start Given records
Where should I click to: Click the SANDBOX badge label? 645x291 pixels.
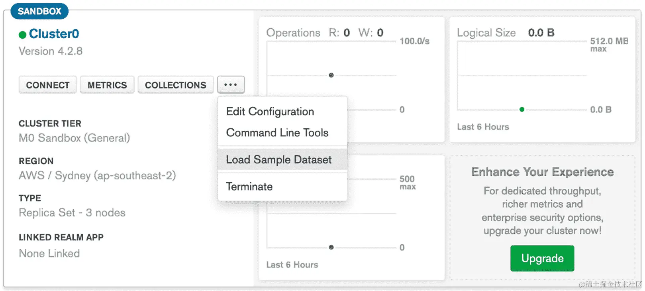tap(39, 11)
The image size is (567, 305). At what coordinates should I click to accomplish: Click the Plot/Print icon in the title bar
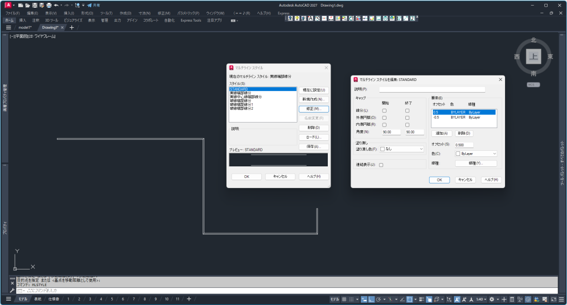click(48, 5)
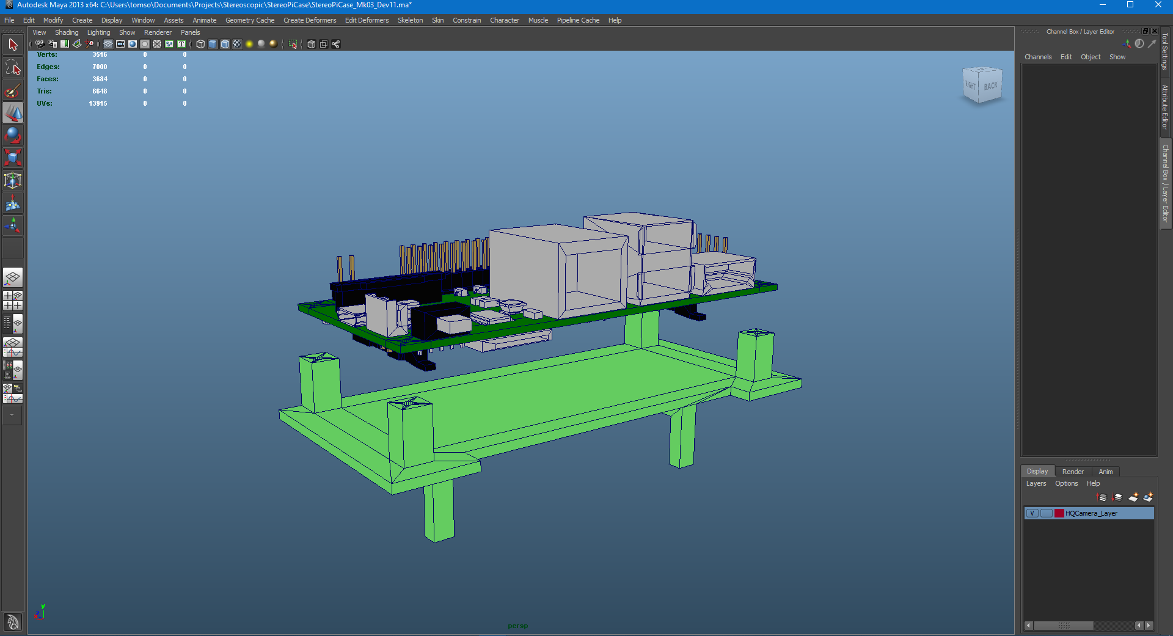Open the Attribute Editor side tab
The image size is (1173, 636).
pyautogui.click(x=1165, y=107)
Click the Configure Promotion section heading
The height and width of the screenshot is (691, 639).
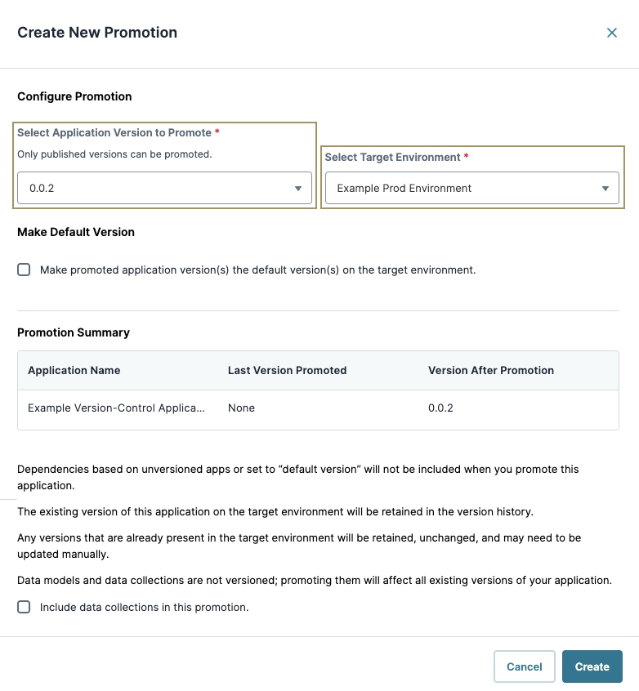(74, 96)
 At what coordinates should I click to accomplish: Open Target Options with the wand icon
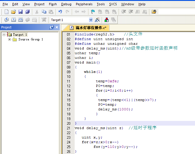(x=98, y=20)
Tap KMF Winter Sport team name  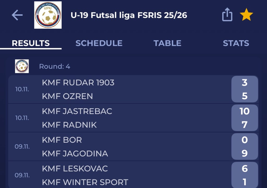[85, 182]
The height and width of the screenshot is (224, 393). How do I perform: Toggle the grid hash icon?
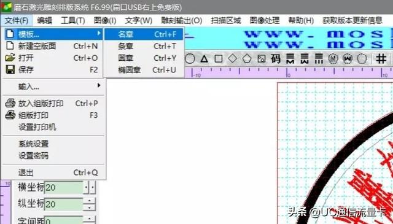381,59
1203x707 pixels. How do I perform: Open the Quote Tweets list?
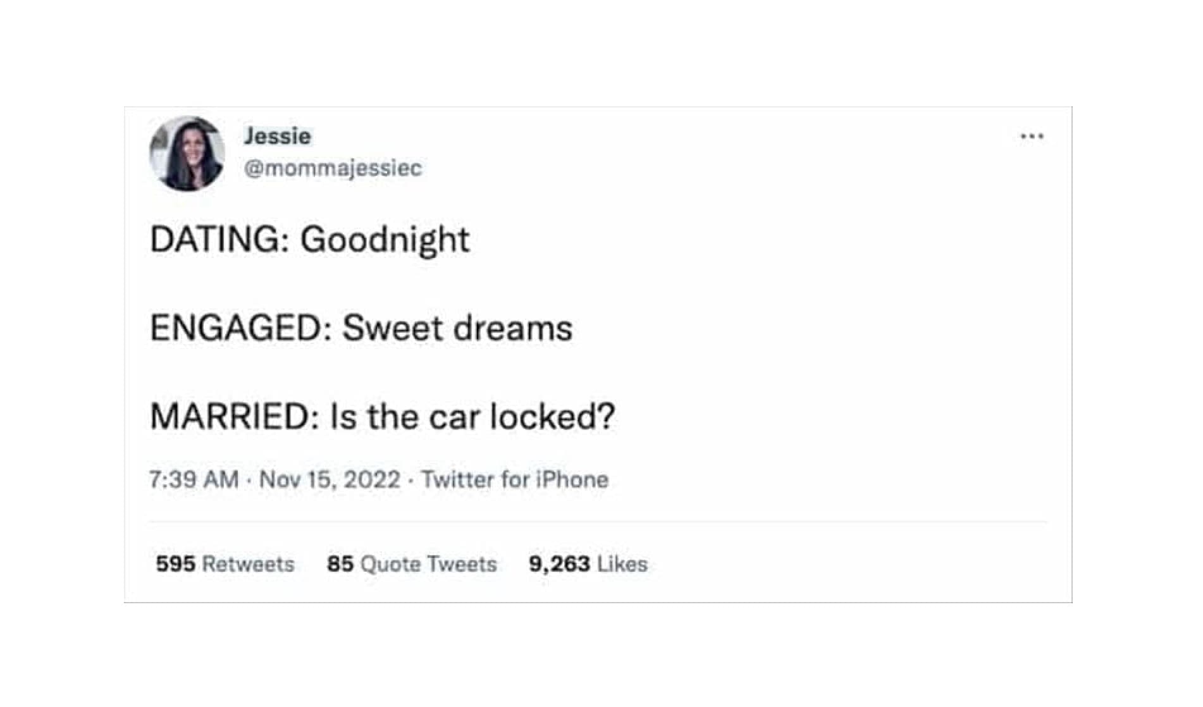click(428, 563)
end Given records
* Objective: Find each line above that contains the string "image", and copy those lines in full.

* The reply:
The image size is (567, 305). At what coordinates should I click to accomplish: Click the Plot/Print icon in the title bar
The image size is (1173, 636).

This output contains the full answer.